Catching the train south leads you to Kingscote (no parking here for visitors) and Horsted Keynes where a brand new shed is being constructed for the rolling stock for this is where the carriage restoration takes place. Enter one of the existing sheds and you will see (if you visit at the moment) some century- old carriages in a stripped down state ready for restoration.

in the restoration shed

The village seems to have shrunk since my first visit with no garage (I pulled in once to find the comedian, Jimmy Edwards filling up his Mercedes estate with diesel there) anymore and I am sure I remember some shops. The church is the resting place of former prime minister, Harold Macmillan, who lived nearby.

Eagle-eyed readers may spot that Horsted Keynes is better known as Downton station in the television series, Downton Abbey, but then many parts of the Bluebell have been used in film and television series. At this station you will find a display of railway oriented art, a carriage used as an area for children to play and which used to be a specially made carriage used for transporting elephants!
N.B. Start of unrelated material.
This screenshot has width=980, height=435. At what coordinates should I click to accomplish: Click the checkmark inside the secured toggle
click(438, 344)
changing ends for the return journey

For many years this station was the end of the line and train travellers who came here might also have visited nearby Wakehurst  which although owned by the National Trust is run and funded by Kew Gardens. In Spring the visitors to Wakehurst appear in their tens of thousands to see the blooms as the flower one after another through the year and many head over to the big car park at Horsted Keynes to add a train journey to round of the day.

Nearby is the village of Ardingly (pronounced Arding lie) where the South Of England Show takes place in early June and where many antique fairs take place. At some stage in the future the Bluebell might be extended to the village as a line from Haywards Heath once linked the village to Horsted Keynes and the railway owns the track-bed.
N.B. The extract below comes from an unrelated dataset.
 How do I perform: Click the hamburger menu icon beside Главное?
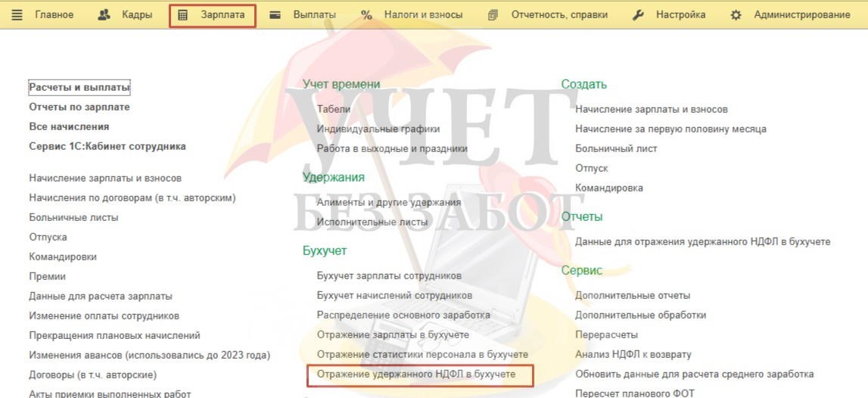[17, 15]
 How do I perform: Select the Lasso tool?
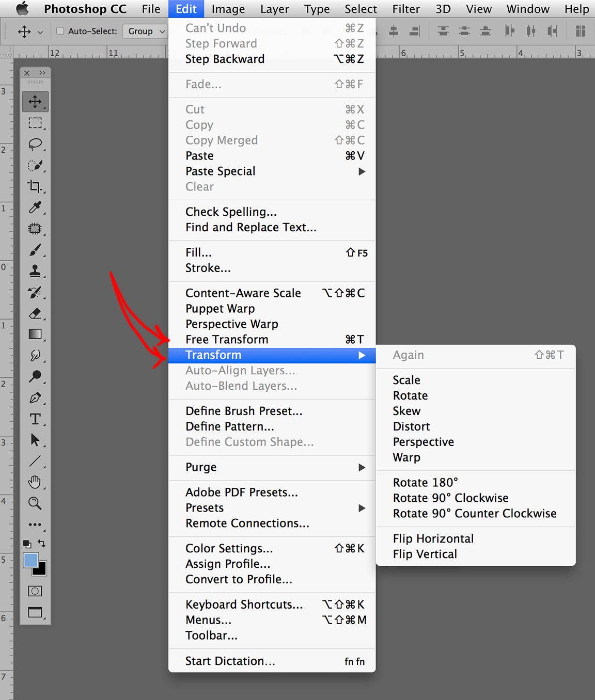click(35, 144)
Sir Archibald Sinclair photgraphed a few years ago

Sheffield Park still remains the centre of the Bluebell Railway. Here you can see locomotives like Stepney and Fenchurch which date back almost150 years as well as newer ones such as Sir Archibald Sinclair named after one of Harold Macmillan’s wartime colleagues and which is now undergoing renovation. Here you will also find a loco which operated the Golden Arrow service in the 1950’s and 1960’s. Having a second cousin who was the engine driver gave me a special status when I was at school as an engine driver was a role that many a school child coveted at a time when the Golden Arrow was deemed glamorous.

The railway museum is here along with a shop, a signal box that you can go inside, a pub and a large parking area because, once you get here, you do tend to stay for a few hours walking around the sheds and seeing the changing styles of different locomotives.

a view from the line

To make the entire journey from Sheffield Park to East Grinstead and back you need to allow forty minutes each way plus twenty in East Grinstead. Get off at one of the intermediate stops to visit and a half day quickly goes before you even think of visiting any of the sheds or nearby sites.
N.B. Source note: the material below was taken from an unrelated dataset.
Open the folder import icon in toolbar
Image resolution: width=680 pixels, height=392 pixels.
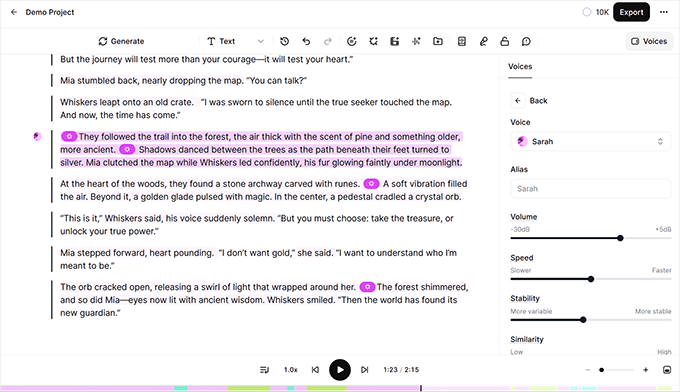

With so much to see and so many nearby places to visit (I haven’t even mentioned the National Trust’s Sheffield Park  and Garden which are renowned for the autumn colour and have recovered from the effects of the 1987 hurricane) a day either flies by or you decide you need to spend much longer in this little patch of the old county of Sussex and save a little bit of sightseeing for the next day… or even the day after that!